3. Remove the lid, add the lemon juice and increase heat to high. When the liquid begins to bubble, remove from heat and set aside uncovered. When the zucchini is at warm room temperature, stir in the remaining 2 teaspoons mint and the pine nuts, then taste and add more salt and lemon juice if necessary. Serve warm or at room temperature.

Yield: Serves 4 to 6


Cheesy Zucchini and Red Onion Flatbread

Recipe and image via Bon Appetite

This recipe might seem a little simple with the processed cheese but it really tastes good and is easy.  I used those little Laughing Cow cheese triangles and Trader Joe’s whole wheat pizza dough.  You can easily substitute the cipolini onions for the red onions.  I love that this recipe calls for three different veg from the box this week! – Jessica

3/4 cup garlic-and-herb cheese spread (such as Alouette), divided
3/4 cup finely grated Parmesan cheese, divided
3 tablespoons chopped fresh Italian parsley, divided
1 small red onion
1 7- to 8-inch-long zucchini (yellow or green), cut crosswise into 1/8-inch-thick rounds, divided
Nonstick vegetable oil spray
10 ounce tube refrigerated pizza dough
Olive oil

1. Preheat oven to 400°F. Line baking sheet with parchment paper; spray with nonstick spray. Unroll dough onto parchment. Spread half of herb cheese over 1 long half of dough, leaving 1/2-inch plain border. Sprinkle with half of Parmesan and 2 tablespoons parsley.

2. Using parchment as aid, fold plain half of dough over filled half (do not seal edges).
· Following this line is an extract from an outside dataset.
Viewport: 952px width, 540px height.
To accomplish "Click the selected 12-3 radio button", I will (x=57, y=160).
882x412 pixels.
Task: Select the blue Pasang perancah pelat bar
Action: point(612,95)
Spread remaining herb cheese over top; sprinkle with remaining Parmesan.

3. Remove enough outer layers of onion to yield 2-inch-diameter core; cut into 1/8-inch-thick rounds. Arrange 1 row of zucchini down 1 long side of dough. Arrange onion rounds in row alongside zucchini. Arrange 1 more row of zucchini alongside onion.

4. Brush vegetables with oil; sprinkle with salt and pepper.
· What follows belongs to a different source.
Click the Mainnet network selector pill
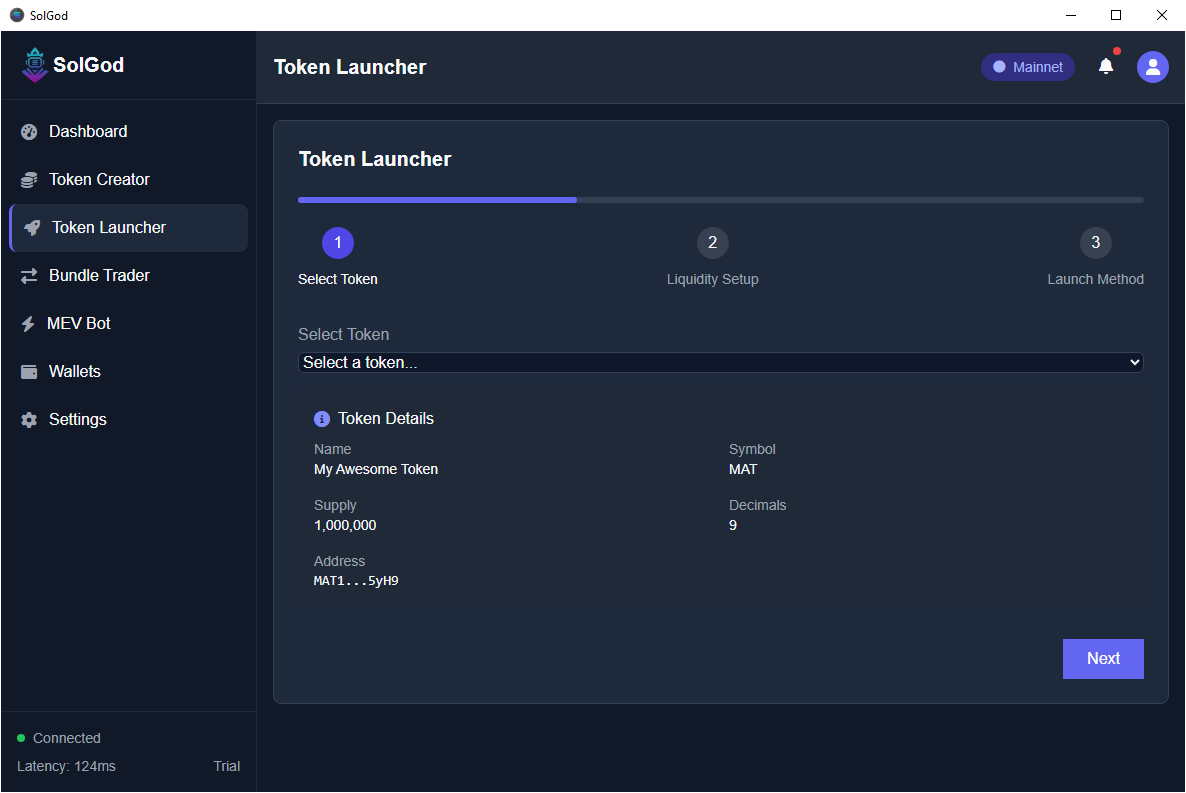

5. Bake bread until puffed and deep brown at edges, about 24 minutes. Sprinkle with 1 tablespoon parsley before serving.


Roasted Fennel and Red Onion Salmon

Recipe and image via Real Simple

2 small fennel bulbs, cut into 1/2-inch wedges
1 large red onion, cut into 1/2-inch wedges
6 cloves garlic, smashed
1 cup cherry or grape tomatoes
1/2 bunch fresh thyme sprigs
1 teaspoon kosher salt
1/2 teaspoon freshly ground black pepper
2 teaspoons extra-virgin olive oil
4 6-ounce salmon fillets, skinned
1 lemon, halved
about 3 cups cooked rice (optional)

1. Heat oven to 400° F. In a roasting pan, toss the fennel, onion, garlic, tomatoes, thyme, 1/2 teaspoon of the salt, 1/4 teaspoon of the pepper, and the oil. Spread evenly and roast for 20 minutes.

2. Move the vegetables to side of pan, add the salmon, then redistribute the vegetables around the salmon. Squeeze the lemon halves over the salmon. Sprinkle the salmon with the remaining salt and pepper.
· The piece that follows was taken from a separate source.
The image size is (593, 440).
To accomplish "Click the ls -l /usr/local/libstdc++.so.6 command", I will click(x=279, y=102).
3. Return to oven and roast until the salmon is the same color throughout and flakes easily, 10 to 12 minutes.

4. Serve immediately, with the rice, if desired.


Spiced Quinoa with Black Beans & Onions

I literally make this recipe a couple times a month. Every time I make it, it’s a little different. I kind of do my own thing and measure by taste. Hope you enjoy it as much as I do! I usually make a cilantro guacamole to top it with and if I have sour cream in the fridge, we top with that too! – Jessica

Black Beans (1 can or equivalent of prepared dried beans)
1/2 diced red pepper
1/2 a large onion diced or 1 small one
2 finely chopped celery stalks
2 cloves of garlic chopped
Veg or chicken broth
1 ts tomato paste
Chilli powder
Chopped cilantro
Olive oil
Salt and pepper to taste
Cooked quinoa
Splash of OJ (optional)
green olives (optional)

1. Saute onions and garlic in oil till almost soft.

2. Add red pepper, celery and saute a couple minutes.

3. Add spices to taste, black beans, tomato paste, 1 TS fresh lime juice, a dash of OJ, green olives and enough chicken broth that it is slightly soupy. Let simmer till liquid is mostly gone.

4. Serve over hot quinoa and sprinkle with cheese, cilantro and fresh lime.